Thus begins a fantastic character turnaround that the series has been heading towards from its inception. Especially in comparison to Reese, Finch has always been portrayed as the weaker, meeker member of Team Machine. His big heart is often his worst enemy. Nonetheless, his experiences fighting for a cause and Root’s consistent efforts of persuasion have prepared him for what he needs to do to win this war that he indirectly started the day he created the Machine. As predicted, Finch has wound up in jail; the victim has become the perpetrator. His suspicious, and possibly treasonous, past is held against him by an FBI agent. In a brilliantly written and acted monologue captured with intense close-up, Finch threatens both the agent and Samaritan at once. Finch refers to the corruption of the surveillance state, recalling the show’s original premise. At the same time, he declares that his days of following the rules—everybody’s rules—are over. War is declared. When the Machine calls, Finch makes one more potentially world-changing and life-ending decision—he answers.

Stray observations:

  • RIP Elias. You could only cheat death so many times. You were a criminal mastermind who worked his way into our hearts. His farewell scenes were very classy and respectful of such a great character. The indicators of how many people respected him and fought for him throughout his life, including his years as a criminal, were particularly powerful.
  • If Root was going to go out, she was going to go out with some killer quips. “This paper’s a C- at best. And that man is not your professor. He’s an architect of the future.”
  • “Schrödinger said, at its base level, the universe isn’t made up of physical matter, just shapes. I thought that that might make you feel better.” “Seriously?” Root: Good with a gun and also pep talks. The hilarious, heart-warming exchanges between Root and Shaw as they fight side by side are a subtle, powerful swan song to their relationship.
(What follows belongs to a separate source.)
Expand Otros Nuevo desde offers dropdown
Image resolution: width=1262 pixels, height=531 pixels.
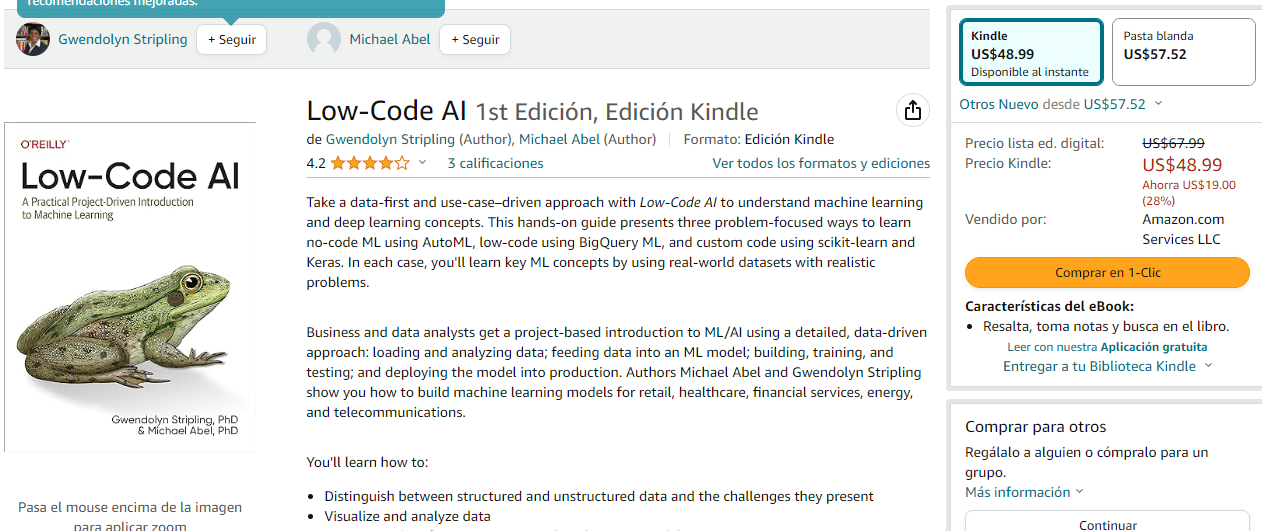click(x=1158, y=104)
Also: “I swear to God, you flirt at the most awkward times.” “I know.”
  • “These guys are really pissing me off. Can you get me the 338?” “338?” “The really big gun. And a hair scrunchie. Thanks.”
  • The parallel shots of Finch being powerlessly ushered into cars after having to watch his fallen comrades perish on his behalf are heartbreaking.
  • I would’ve quoted that whole monologue if I had the space. “I have played by the rules for so long.” “I wasn’t talking to you.” Chills. Chills everywhere. As the kids say, Emerson slayed.
  • “Samaritan didn’t want him dead, at least not if they could capture him.” “Then why did his number come up?” “I think it was warning us what he might do to them.” This is gonna be good.